“Love is our true destiny. We do not find the meaning of life by ourselves alone - we find it with another.”
Saturday, December 14, 2013
Just after Thanksgiving, the tree was up. A family crisis of sorts pulled me away from virtual reality and deeply into reality. Meanwhile, a very dear friend battles for her sons life and I prepare my daughter for his hair loss. E and I sing Chinese songs together, over and over. I dive into one novel after another. I teach 2 new RNs how to juggle the demands of hospital nursing, and there are so many rewards in this. I listen to rain and thunder. I let the humid air sink into my bones and ask the sky for a real autumn, which has yet to show its face for more than a couple of days. I miss my mom to the point of tears. I contemplate Jupiter, writing a book, or returning to school. I browse websites hosting "orphans", wishing we could bring another daughter or a son into this small family of 3. I worry constantly, about everything: my weight, E's future, finances, outcomes that can't be predicted. E demands more math facts and floors me with her knowledge and love of a subject I never truly mastered. I imagine the crunch of snow under my feet, something I have not felt in so many years I'm almost convinced I dreamed the memory. I put on my headphones and practice my tones, anxious to be fluent in a language I barely understand. I go to a movie with a friend. I ask G if we'll marry soon and hardly wait for an answer.
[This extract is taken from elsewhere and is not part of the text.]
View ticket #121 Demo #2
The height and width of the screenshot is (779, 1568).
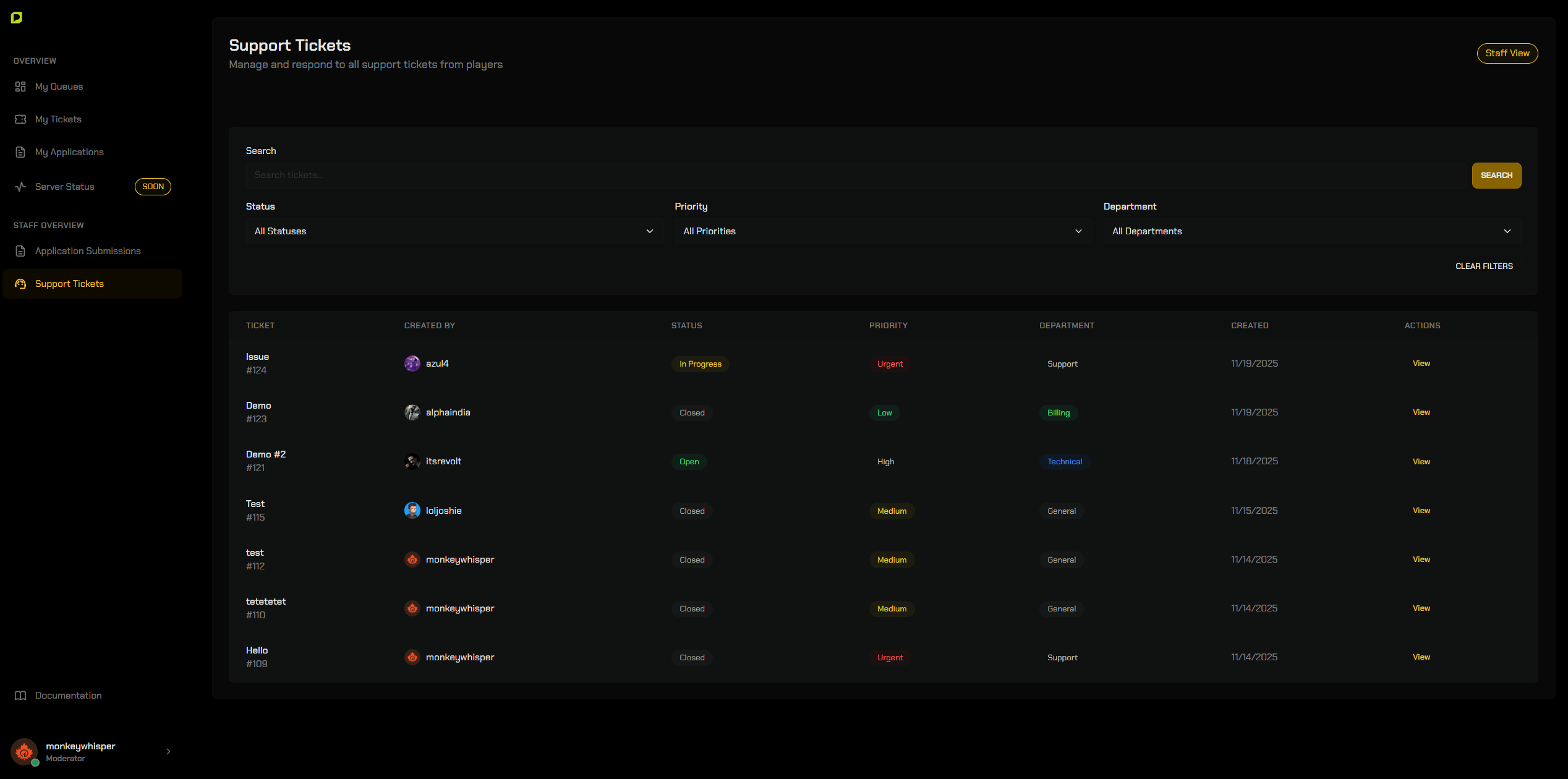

We are already married and the paper holds so little meaning for either of us. I celebrate my birthday (12/12), and it is very very good. I listen to music. Sometimes I dance in the kitchen. I hold my daughter's hand. I hold G's hand. I skip mass for another week and another and those weeks have turned into years. I miss God. I turn the music up loud in my car. And make silly faces with E. I snuggle with the dog, listening to his soft snores. I sit by the light of our Christmas tree, melancholy and joy abundant in my heart. I smile.